[DIRECTIONS FOR THIS TASK]
From the line that contains "Instruction: Select the MCH red bar" to the end of the entries, copy each line exactly, though the pictures stay out.

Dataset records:
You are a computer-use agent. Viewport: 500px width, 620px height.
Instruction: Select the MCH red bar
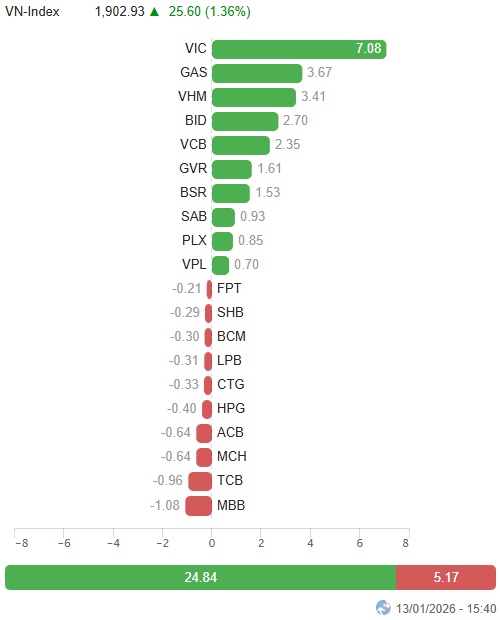pyautogui.click(x=204, y=457)
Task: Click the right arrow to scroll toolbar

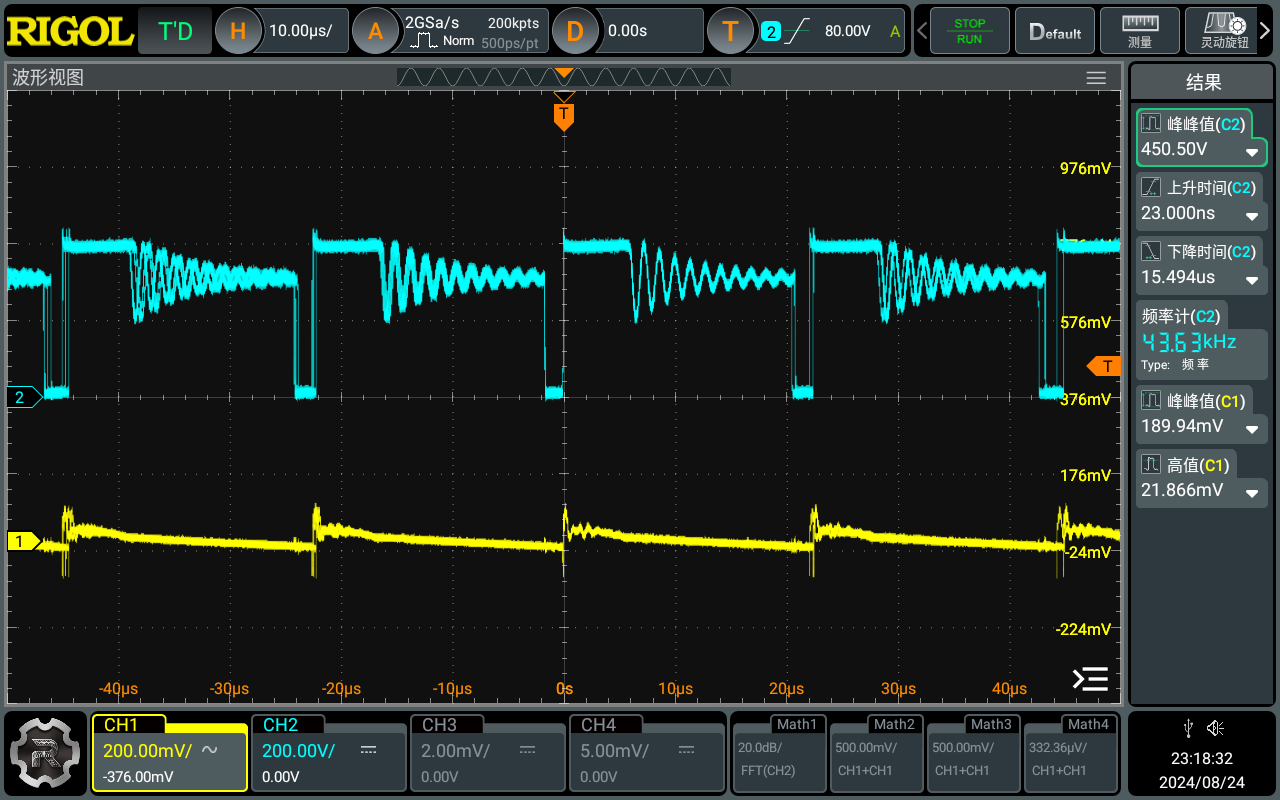Action: coord(1264,31)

[ANSWER BELOW]
Instruction: Select the MCH red bar
pyautogui.click(x=204, y=457)
Task: Click the right arrow to scroll toolbar

Action: coord(1264,31)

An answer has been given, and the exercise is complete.